We showed our billion triples demo at the ISWC 2008 poster session. Generally people liked what they saw, as we basically did what one always had wanted to do with SPARQL but never could. This means firstly full SQL parity, with sub-queries, aggregation, full text, etc. Beyond SQL, we have transitive sub-queries, owl:sameAs at run time, and other inference things, all on demand.

The live demo is at http://b3s.openlinksw.com/. This site is under development and may not be on all the time. We are taking it in the direction of hosting the whole LOD cloud. This is an evolving operation where we will continue showcasing how one can ask increasingly interesting questions from a growing online database, in the spirit of the billion triples charter.

In the words of Jim Hendler, we were not selected for the finale because this would have made the challenge a database shootout instead of a more research-oriented event. There is some point to this since if the event becomes like the TPC benchmarks, this will limit the entrance to full time database players. Anyway, we got a special mention in the intro of the challenge track.

The winner was Semaplorer, a federated SPARQL query system. There is some merit to this, as we ourselves are not convinced that centralization is always the right direction. As discussed in the DARQ Matter of Federation post, we have a notion of how to do this production-strength with our cluster engine, now also over wide area networks. We shall see.

Why Not Just Join?

The entries from Deri and LARKC (MaRVIN, "Massive RDF Versatile Inference Network") were doing materialization of inference results in a cluster environment. The thing they were not doing was joining across partitions. Thus, the data was partitioned on whatever criterion and then the data in each partition was further refined according to rules known to all partitions. Deri did not address joining further.

"Nature shall be the guide of the alchemist," goes the old adage. We can look at MaRVIN as an example of this dictum. Networks of people are low bandwidth, not nearly fully connected. Asking a colleague for information is expensive and subject to misunderstanding; asking another research group might never produce an answer.

Even looking at one individual, we have no reason to think that the human expert would do complete reasoning. Indeed, the brain is a sort of compute cluster, but it does not have flat latency point to point connectivity — some joins are fast; others are not even tried, for all we know.

A database running on a cluster is a sort of counter-example. A database with RDF workload will end up joining across partitions pretty much all of the time.

MaRVIN's approach to joining could be likened to a country dance: Boys get to take a whirl with different girls according to a complex pattern. For match-making, some matches are produced early but one never knows if the love of a lifetime might be just around the corner. Also, if the dancers are inexperienced, they will have little ability to evaluate how good a match they have with their partner. A few times around the dance floor are needed to get the hang of things.

The question is, at what point will it no longer be possible to join across the database? This depends on the interconnect latency. The higher the latency, the more useful the square-dancing approach becomes.

Another practical consideration is the fact that RDF reasoners are not usually built for distributed memory multiprocessors. If the reasoner must be a plug-in component, then it cannot be expected to be written for grids.
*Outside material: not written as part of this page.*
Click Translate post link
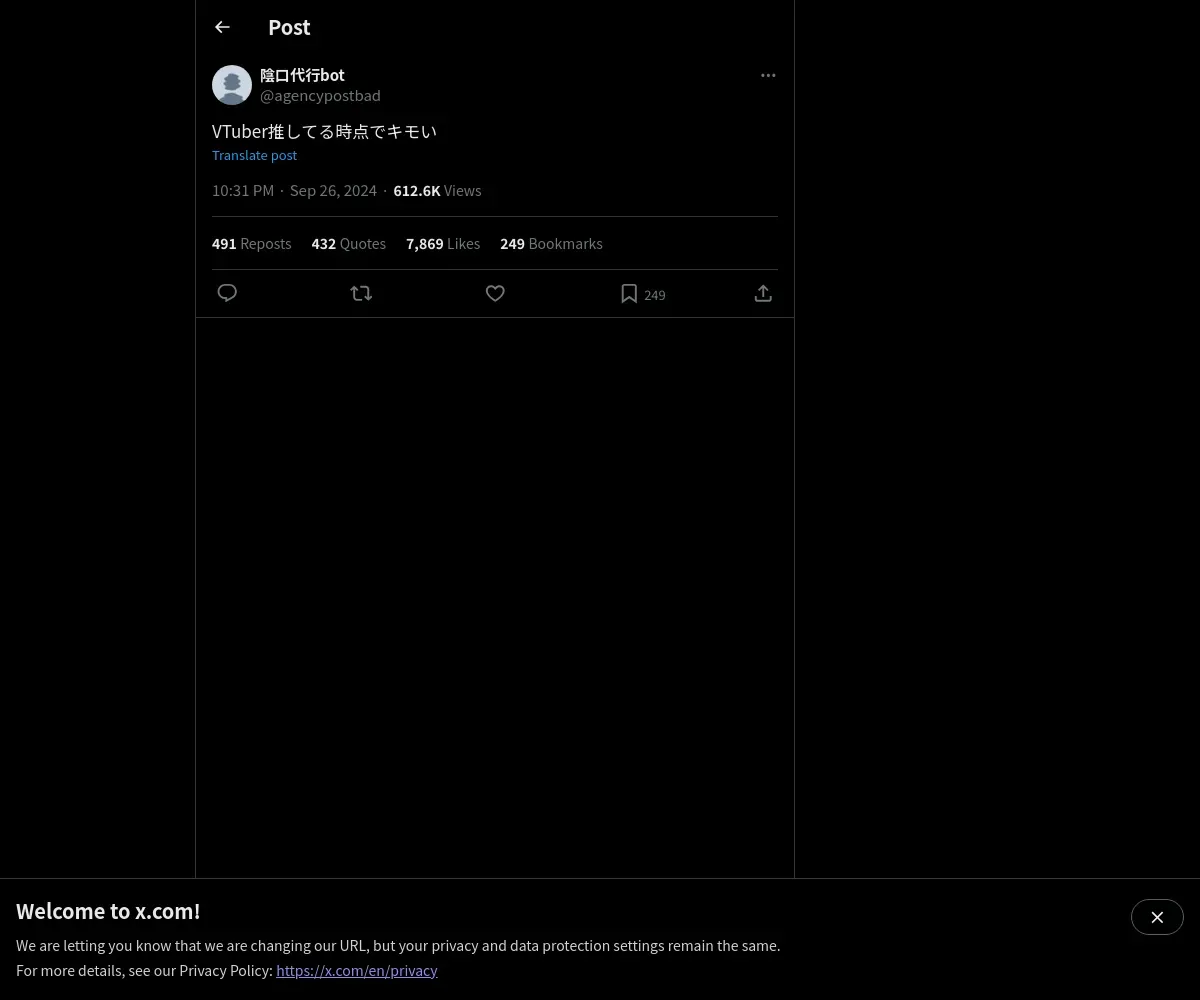pyautogui.click(x=254, y=155)
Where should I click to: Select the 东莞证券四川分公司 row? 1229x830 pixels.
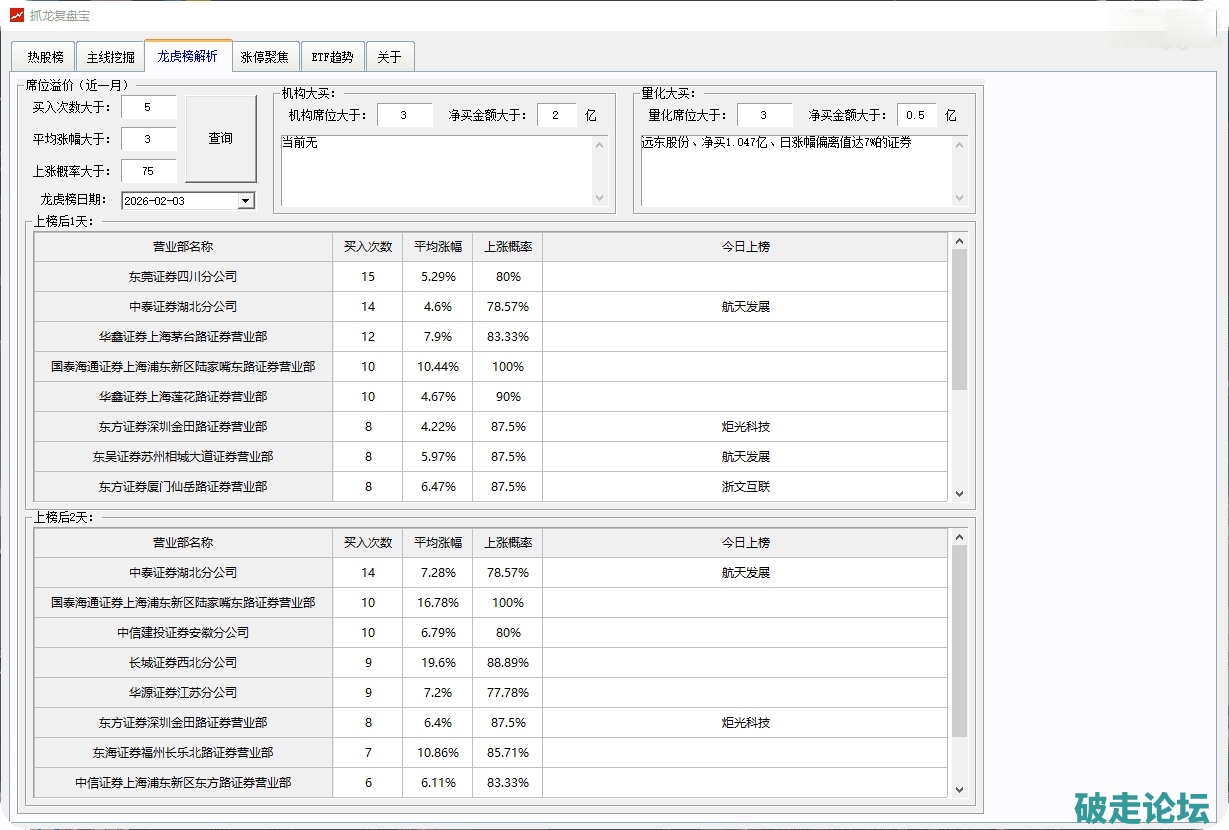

We can think of a product safety use case: Find cosmetics that have ingredients that are considered toxic in the amounts they are present in each product. This can be done as a database query with some transitive operations, like running through a cosmetics taxonomy and a poisons database. If the business logic deciding whether the presence of an ingredient in the product is a health hazard is very complex, we can get a lot of joins.

The MaRVIN way would be to set up a ball where each lipstick and eyeliner dances with every poison and then see if matches are made. The matching logic could be arbitrarily complex since it would run locally. Of course here, some domain knowledge is needed in order to set up the processing so that each product and poison carry all the associated information with them. Dancing with half a partner can bias one's perceptions: Again, it is like nature, sometimes not all cards are on the table.

It would seem that there is some setup involved before answering a question: Composition of partitions, frequency of result exchange, etc. How critical the domain knowledge implicit in the setup is for the quality of results is an interesting question.

The question is, at what point will a cluster using distributed database operations for inference become impractical? Of course, it is impractical from the get-go if the reasoners and query processors are not made for this. But what if they are? We are presently evaluating different message patterns for joining between partitions. The baseline is some 250,000 random single-triple lookups per second per core. Using a cluster increases this throughput. The increase is more or less linear depending on whether all intermediate results pass via one coordinating node (worst case) or whether each node can decide which other node will do the next join step for each result (best case). For example, a DISTINCT operation requires that data passes through a single place but JOINing and aggregation in general do not.

We will still publish numbers during this November.